We went to the Oranit checkpoint after being told at the greenhouses three weeks ago that it opens at 12:50, to meet those crossing and find out what hours it’s open.  It turns out it’s no longer open…

12:30  We saw no one waiting at Oranit checkpoint 1474 and continued to the greenhouses on the way to Kafr Qassem.  A lad who came toward us said Oranit checkpoint is no longer open.  Residents of ‘Azzun ‘Atma must cross via the Beit Amin (Abu Salman) 1447 checkpoint, which opens only twice a day, at about 08:00 and 15:30.

At the junction we stopped next to the sign hailing the upgrading of Highway 505, to understand the work of widening the road we’d witnessed in recent months.  We also found a sign expressing the opposition of Oranit’s residents to the unification.  We asked the guard at the gate what the unification referred to.  He announced he opposes any unification – it involves Sha’arei Tikva.  We asked about the endless stream of cars entering the locality; a proud local patriot, he said it’s the largest locality in the West Bank, other than Ariel “because of the university.”

Haim (Landau) road to the Oranit Checkpoint
Karin L.
The entrance to Oranit
Karin L.

13:13  The gate of the Habla checkpoint was already open on our side as we approached and some of the staff, primarily female soldiers, worked to open the other side and prepared to inspect documents and permits of those entering.  Three others took positions in the location beside the gate but it took them 15 minutes to get the computer working.  An elderly man and a man with a bicycle waited patiently to enter.  The soldiers allowed them to enter but immediately told them to come back and leave their documents.  Exterminators came to spray the structure against rodents, asked what we were doing there and why the Palestinians aren’t going through.
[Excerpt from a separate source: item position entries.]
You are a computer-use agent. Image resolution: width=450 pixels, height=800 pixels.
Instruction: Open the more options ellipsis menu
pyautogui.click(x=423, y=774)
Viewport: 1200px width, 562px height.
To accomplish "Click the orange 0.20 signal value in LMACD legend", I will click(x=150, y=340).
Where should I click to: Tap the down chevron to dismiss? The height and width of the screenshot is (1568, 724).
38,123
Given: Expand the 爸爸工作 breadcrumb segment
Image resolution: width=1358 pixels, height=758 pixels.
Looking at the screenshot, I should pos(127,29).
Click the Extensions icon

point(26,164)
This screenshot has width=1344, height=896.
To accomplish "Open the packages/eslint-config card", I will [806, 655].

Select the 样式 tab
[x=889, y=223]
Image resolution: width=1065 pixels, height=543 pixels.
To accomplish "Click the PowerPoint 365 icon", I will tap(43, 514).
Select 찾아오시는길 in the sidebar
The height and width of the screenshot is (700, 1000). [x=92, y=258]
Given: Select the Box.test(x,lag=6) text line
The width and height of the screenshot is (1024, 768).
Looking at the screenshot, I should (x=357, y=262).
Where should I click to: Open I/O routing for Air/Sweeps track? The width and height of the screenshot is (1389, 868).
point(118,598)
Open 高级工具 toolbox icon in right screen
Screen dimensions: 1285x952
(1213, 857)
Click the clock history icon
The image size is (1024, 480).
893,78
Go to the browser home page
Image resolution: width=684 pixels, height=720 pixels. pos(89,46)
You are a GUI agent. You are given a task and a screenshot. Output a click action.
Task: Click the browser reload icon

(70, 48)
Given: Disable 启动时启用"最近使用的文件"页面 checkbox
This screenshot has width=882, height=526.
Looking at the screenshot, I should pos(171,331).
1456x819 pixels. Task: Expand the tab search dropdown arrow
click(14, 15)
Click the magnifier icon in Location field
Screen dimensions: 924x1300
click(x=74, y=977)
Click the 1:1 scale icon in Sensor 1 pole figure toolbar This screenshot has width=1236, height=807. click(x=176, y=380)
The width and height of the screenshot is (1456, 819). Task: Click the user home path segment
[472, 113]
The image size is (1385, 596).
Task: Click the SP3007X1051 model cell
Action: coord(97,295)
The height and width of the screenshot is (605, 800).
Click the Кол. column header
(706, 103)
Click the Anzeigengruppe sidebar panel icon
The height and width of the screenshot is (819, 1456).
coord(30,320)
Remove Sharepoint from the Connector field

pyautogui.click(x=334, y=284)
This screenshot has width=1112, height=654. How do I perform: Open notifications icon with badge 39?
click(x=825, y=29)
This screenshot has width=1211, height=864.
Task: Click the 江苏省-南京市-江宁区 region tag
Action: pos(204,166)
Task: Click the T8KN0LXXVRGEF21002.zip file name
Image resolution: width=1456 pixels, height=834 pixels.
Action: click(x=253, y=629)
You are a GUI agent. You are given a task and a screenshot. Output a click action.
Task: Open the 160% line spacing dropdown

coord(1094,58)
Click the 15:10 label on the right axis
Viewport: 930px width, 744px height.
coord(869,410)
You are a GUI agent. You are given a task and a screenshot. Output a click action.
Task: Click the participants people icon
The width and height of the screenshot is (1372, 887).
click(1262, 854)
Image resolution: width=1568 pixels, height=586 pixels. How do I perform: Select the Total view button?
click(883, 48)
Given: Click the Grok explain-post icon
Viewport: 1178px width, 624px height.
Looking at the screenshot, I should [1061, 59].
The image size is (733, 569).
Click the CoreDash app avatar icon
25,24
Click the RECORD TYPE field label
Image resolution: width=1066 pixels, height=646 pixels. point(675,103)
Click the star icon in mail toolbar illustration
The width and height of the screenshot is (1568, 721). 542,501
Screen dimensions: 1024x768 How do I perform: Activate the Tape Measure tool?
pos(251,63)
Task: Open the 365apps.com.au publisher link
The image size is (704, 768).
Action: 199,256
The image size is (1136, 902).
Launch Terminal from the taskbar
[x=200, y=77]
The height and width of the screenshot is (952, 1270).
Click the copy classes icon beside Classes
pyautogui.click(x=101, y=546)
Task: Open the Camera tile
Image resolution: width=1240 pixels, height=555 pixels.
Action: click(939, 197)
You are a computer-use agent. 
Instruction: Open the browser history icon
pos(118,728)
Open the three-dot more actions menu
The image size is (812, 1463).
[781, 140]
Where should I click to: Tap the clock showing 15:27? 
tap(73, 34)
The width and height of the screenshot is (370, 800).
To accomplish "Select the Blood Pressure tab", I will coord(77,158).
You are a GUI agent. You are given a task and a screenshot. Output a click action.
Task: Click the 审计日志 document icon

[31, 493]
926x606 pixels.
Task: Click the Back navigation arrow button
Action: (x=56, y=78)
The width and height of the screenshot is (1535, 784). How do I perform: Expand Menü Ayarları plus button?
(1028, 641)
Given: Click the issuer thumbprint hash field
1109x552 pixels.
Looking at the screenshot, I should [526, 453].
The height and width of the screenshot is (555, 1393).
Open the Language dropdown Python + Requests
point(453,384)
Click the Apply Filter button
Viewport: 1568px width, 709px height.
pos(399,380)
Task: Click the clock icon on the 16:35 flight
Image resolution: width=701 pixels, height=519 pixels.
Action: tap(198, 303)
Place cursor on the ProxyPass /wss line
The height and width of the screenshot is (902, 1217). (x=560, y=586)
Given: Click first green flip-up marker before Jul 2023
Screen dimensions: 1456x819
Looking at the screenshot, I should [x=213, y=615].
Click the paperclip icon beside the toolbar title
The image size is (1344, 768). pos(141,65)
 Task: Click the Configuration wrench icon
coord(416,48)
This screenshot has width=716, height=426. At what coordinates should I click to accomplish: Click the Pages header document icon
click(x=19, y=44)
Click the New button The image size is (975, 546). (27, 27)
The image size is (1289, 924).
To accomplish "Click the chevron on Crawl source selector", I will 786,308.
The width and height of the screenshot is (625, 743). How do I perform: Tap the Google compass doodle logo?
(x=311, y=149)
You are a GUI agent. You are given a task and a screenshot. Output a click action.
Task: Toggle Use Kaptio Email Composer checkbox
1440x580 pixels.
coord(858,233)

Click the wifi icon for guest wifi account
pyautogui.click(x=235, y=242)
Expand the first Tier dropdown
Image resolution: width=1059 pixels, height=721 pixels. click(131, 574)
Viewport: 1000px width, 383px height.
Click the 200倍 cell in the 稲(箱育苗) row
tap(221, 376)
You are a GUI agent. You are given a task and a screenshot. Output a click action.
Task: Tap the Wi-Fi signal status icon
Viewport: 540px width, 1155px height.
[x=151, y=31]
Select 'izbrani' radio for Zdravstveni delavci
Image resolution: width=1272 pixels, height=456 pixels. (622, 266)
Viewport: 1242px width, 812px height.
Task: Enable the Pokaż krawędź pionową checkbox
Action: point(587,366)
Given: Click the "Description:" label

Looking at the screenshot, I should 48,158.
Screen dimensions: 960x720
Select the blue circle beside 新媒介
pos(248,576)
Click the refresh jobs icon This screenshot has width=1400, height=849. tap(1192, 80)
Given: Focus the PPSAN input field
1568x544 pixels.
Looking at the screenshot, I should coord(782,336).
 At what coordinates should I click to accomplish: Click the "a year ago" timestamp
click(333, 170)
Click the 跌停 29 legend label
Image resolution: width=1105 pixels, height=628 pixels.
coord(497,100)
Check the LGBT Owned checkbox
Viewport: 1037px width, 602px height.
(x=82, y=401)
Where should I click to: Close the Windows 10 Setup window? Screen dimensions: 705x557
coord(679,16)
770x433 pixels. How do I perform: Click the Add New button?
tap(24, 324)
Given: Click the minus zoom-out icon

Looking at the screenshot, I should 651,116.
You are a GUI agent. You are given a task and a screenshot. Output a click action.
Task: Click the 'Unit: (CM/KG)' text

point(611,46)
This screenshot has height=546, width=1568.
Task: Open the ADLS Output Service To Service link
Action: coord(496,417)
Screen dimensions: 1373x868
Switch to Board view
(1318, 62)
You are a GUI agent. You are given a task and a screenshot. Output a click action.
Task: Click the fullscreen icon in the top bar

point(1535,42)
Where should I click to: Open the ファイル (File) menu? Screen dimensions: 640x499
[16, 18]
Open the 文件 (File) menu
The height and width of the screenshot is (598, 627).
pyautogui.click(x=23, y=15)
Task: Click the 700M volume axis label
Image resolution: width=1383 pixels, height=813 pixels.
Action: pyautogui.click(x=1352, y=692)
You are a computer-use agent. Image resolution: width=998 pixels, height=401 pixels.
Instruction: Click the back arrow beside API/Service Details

When the computer problems were solved the crossing began operating normally, pretty slowly, but not many people were waiting.  We spoke to a young woman from ‘Arab a-Ramadin whom we’d met before.  She’s an aide in the Nabi Ilyas school, which has more than 300 pupils, assisting pupils who need help.  To return home after work she travels from Nabi Ilyas to Qalqilya, from there in a jitney (only 3 shekels) to the Habla checkpoint, and here she waits for the school bus or tries to get a ride.  A long journey, because the fence separates two villages that are only ten minutes apart.

I kept trying to find out from the DCL the hours that the Oranit and Beit Amin checkpoints are open.  I was asked five times by the soldier to call back in half an hour. 

This morning I received an answer.  Oranit 1474 isn’t open.  Beit Amin (Abu Salman) checkpoint is open from 07:55-08:05 in the morning and 15:25-15:40 in the afternoon.  More limitations.  How will they manage to continue farming?